PHYLLO BANANA TART: 1. Preheat oven to 400° F. Soak dried cherries in hot water for 5 minutes to soften and drain. Beat cream cheese until smooth and stir in sugar and vanilla extract.
Working with one sheet of phyllo pastry at a time (keep remaining phyllo completely covered under a damp towel), cut 1 sheet in half. Brush first half with butter and place second half on top and brush with butter. Repeat process with another sheet of phyllo cut in half. Spread 2 Tbsp cream cheese in the centre of the pastry. Place 1½ Tbsp chopped chocolate and a sprinkle of dried cherries over cream cheese. Peel banana, cut in half and place pieces next to each other on top of filling and sprinkle with rum. Fold end edges of pastry in over banana. Roll up banana to create a square package and place on an ungreased baking sheet. Repeat with remaining bananas. Baste parcels with butter and bake for 15 to 20 minutes, until golden brown.

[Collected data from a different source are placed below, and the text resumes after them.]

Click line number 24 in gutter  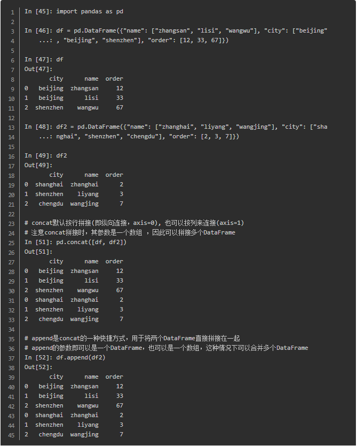pos(11,233)
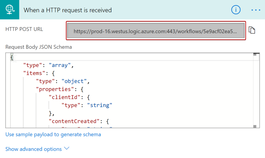265x158 pixels.
Task: Click the Request Body JSON Schema label
Action: pos(39,47)
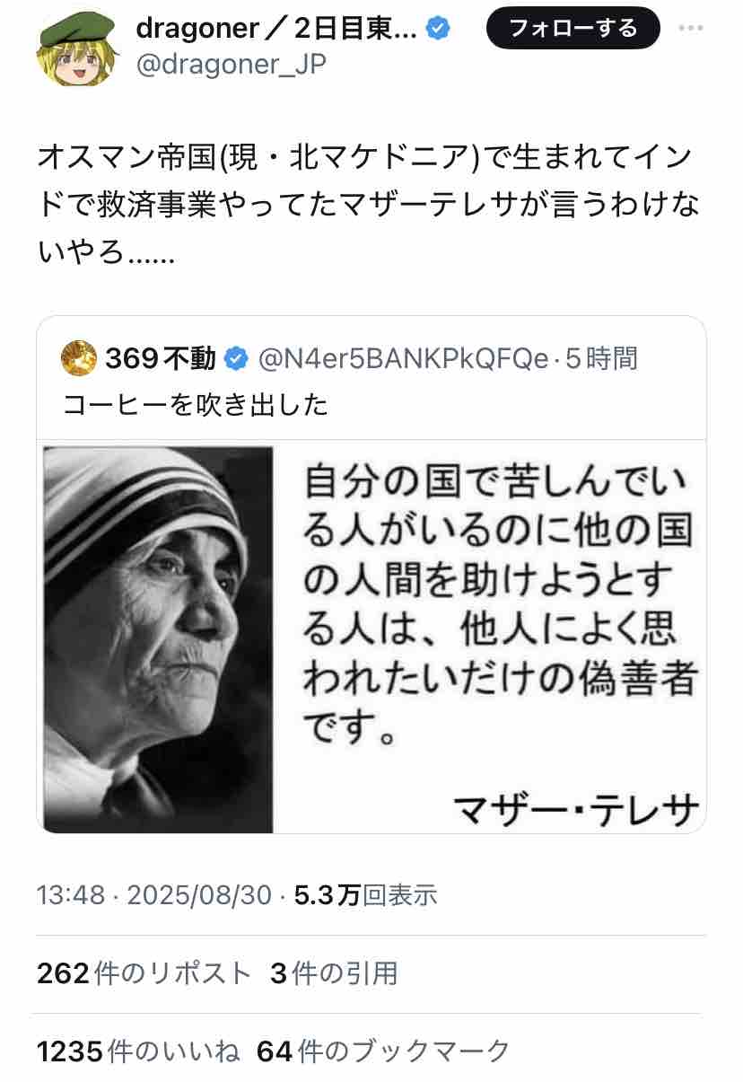
Task: Show who liked via 1235件のいいね
Action: coord(139,1051)
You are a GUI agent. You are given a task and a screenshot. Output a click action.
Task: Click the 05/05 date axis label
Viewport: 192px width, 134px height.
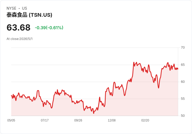coord(11,120)
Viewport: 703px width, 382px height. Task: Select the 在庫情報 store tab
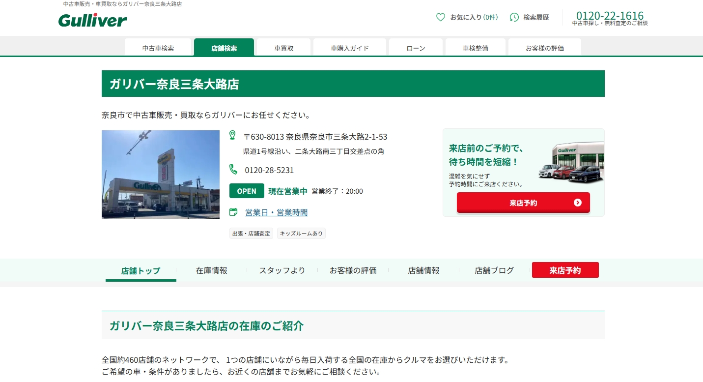211,270
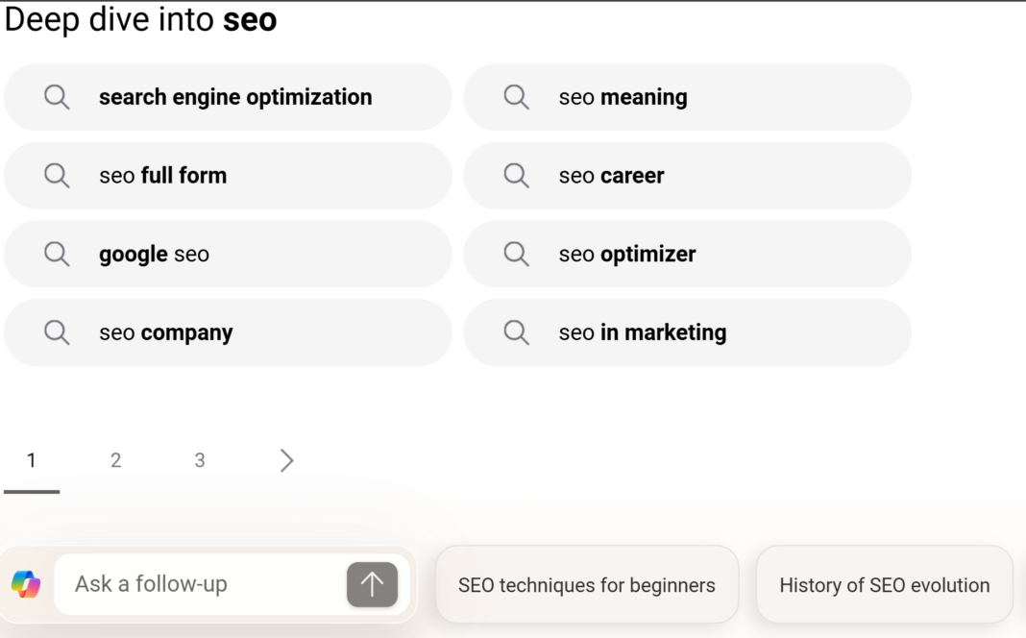This screenshot has width=1026, height=638.
Task: Click magnifier icon beside search engine optimization
Action: point(57,97)
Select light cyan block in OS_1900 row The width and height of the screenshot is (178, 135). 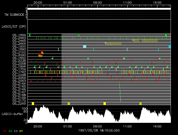(85, 46)
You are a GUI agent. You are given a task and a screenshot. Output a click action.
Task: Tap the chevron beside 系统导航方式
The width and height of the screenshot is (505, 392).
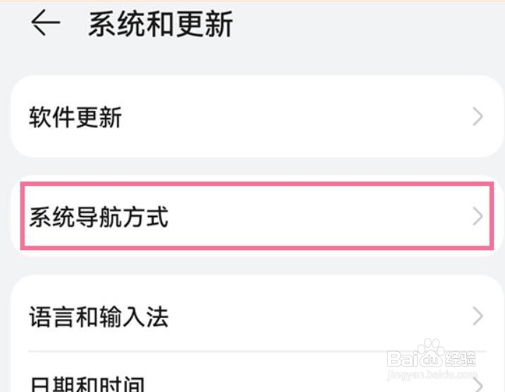pyautogui.click(x=478, y=216)
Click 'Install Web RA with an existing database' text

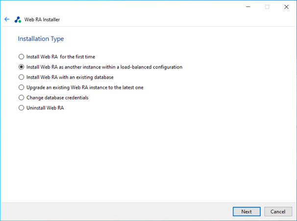pyautogui.click(x=70, y=77)
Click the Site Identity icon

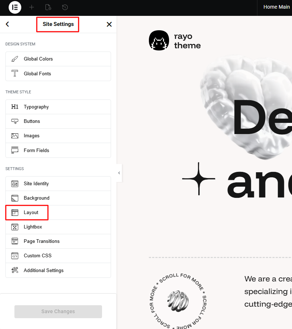[x=15, y=184]
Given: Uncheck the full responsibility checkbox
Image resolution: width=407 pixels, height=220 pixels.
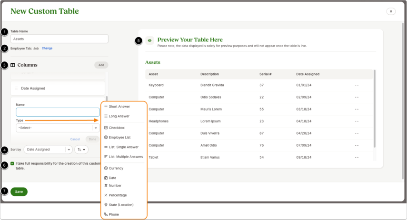Looking at the screenshot, I should point(12,163).
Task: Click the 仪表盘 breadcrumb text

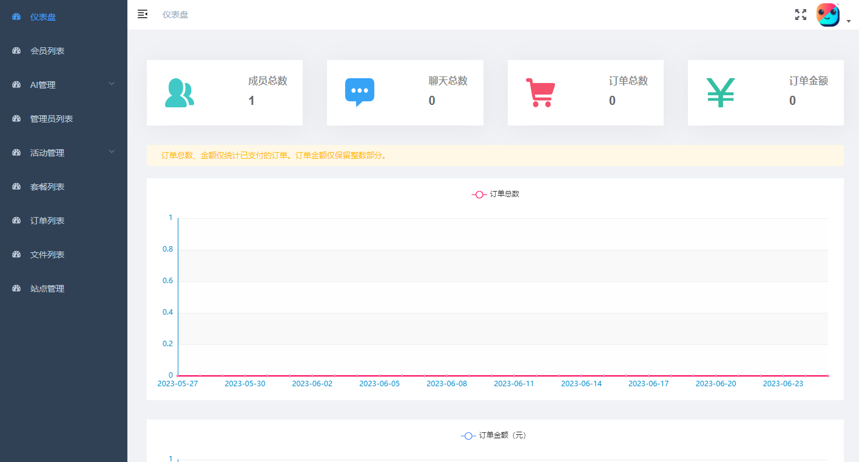Action: pos(175,15)
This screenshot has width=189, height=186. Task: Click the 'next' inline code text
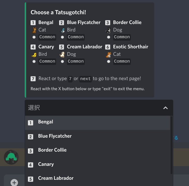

To plate, pool a bit of warm Chocolate Sauce (recipe follows) onto plate, slice wedge of banana phyllo tart and arrange over sauce.
CHOCOLATE SAUCE: Bring water and sugar to a boil for 3 to 5 minutes. Sift cocoa powder and whisk in with instant coffee and return to a boil. Reduce heat to medium-low, add cream and whisk until sauce thickens, about 3 minutes. Chill until ready to serve and reheat in microwave before serving. Yield: Approximately 1 cup.